RE: Breathing Exercises
Jul 07, 1996 10:05 PM
by Maxim Osinovsky
On Mon, 8 Jul 1996, Jerry Schueler wrote:
> >So you are right saying that "you will never find union with the
> >Self until you silence the body and personality", but silencing the body
> >and personality is not in itself sufficient for the union in raja
> >yoga--it is a preparation for preparation for preparation for the union.
>
> Consciousness is always focusing somewhere. Silence
> the lower self, and it automatically focuses in the higher Self. But
> without preparation, it may seem only like a blank coma. What
> is actually discovered, when you do this, is that the union is already
> done, and has been from the beginning.
If such is your personal experience, I acknowledge it and respect it.

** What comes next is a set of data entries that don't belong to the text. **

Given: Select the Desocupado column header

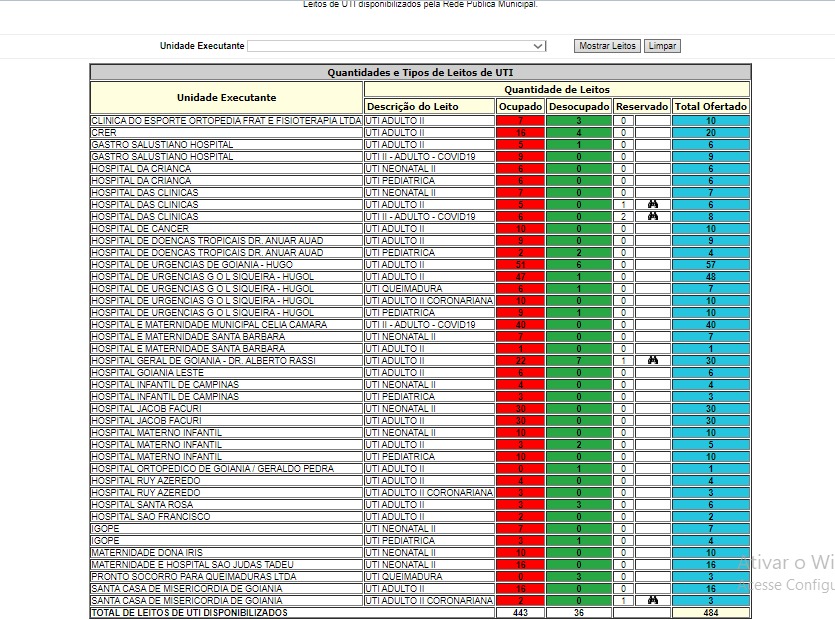Looking at the screenshot, I should [x=579, y=106].
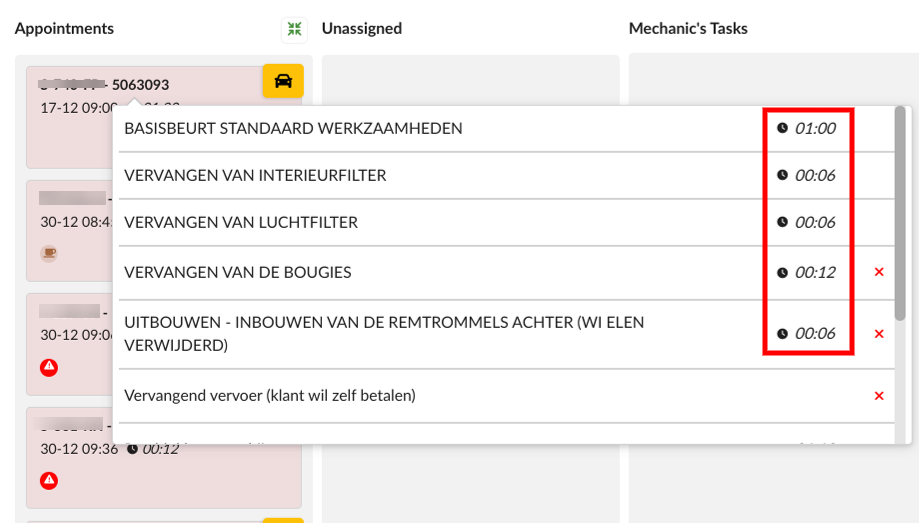919x523 pixels.
Task: Collapse appointments using green arrows icon
Action: (294, 29)
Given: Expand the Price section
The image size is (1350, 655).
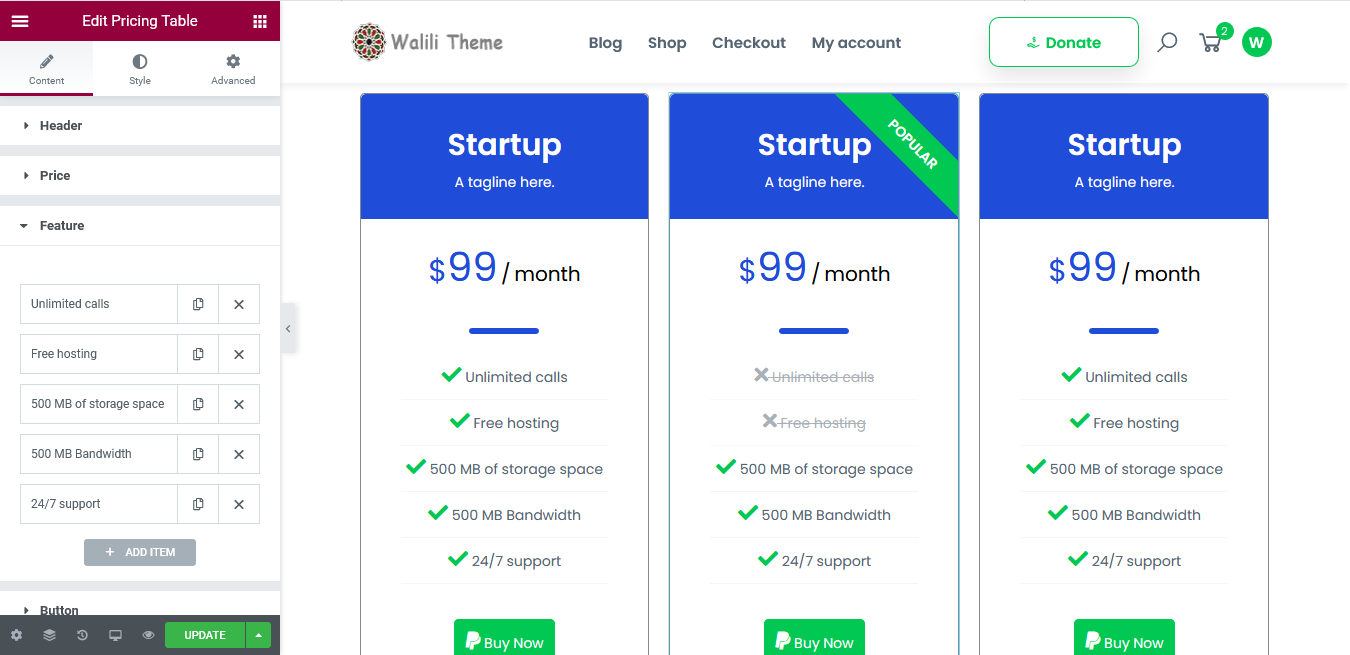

However, I am not happy about your terminology. This may be my semantic
bias,
but I am used to discriminate between consciousness and its target. In
phenomenological philosophy--yes, consciousness ALWAYS has a
target, by their definition of consciousness. But in many varieties of
spiritual philosophy consciousness is supposed to work like this:
(i) if its content is something having 'name and form' (i.e. some object
of the rupa world), then there is subject-object duality, and
consciousness DOES focus on something or somewhere.
(ii) if, however, its content is something without form (arupa), then
there is no subject-object separation, and consciousness knows its
content directly, by identifying with it.
Accordingly they discriminate in raja yoga two stages of samadhi:
1. samprajnata samadhi--samadhi in which there is a sense of the form
although it may be very, very subtle form;
2. asamprajnata samadhi--(asamprajnata = no awareness of duality [of
subject and object])--formless samadhi.
This subject is covered in two books by Franklin Merrell-Wolff,
especially his second book, "The Philosophy of Consciousness Without an
Object." The tile is self-explanatory.
Since it is generally assumed that the higher self is beyond time, space,
and other Kantian attributes of the form (rupa) world, one cannot focus
one's consciousness in it--one identifies one's consciousness with it.
Perhaps it is just a matter of choosing appropriate words, which in the
final count is a matter of conventio, but I prefer to believe that my
terminology is more mainstream than yours.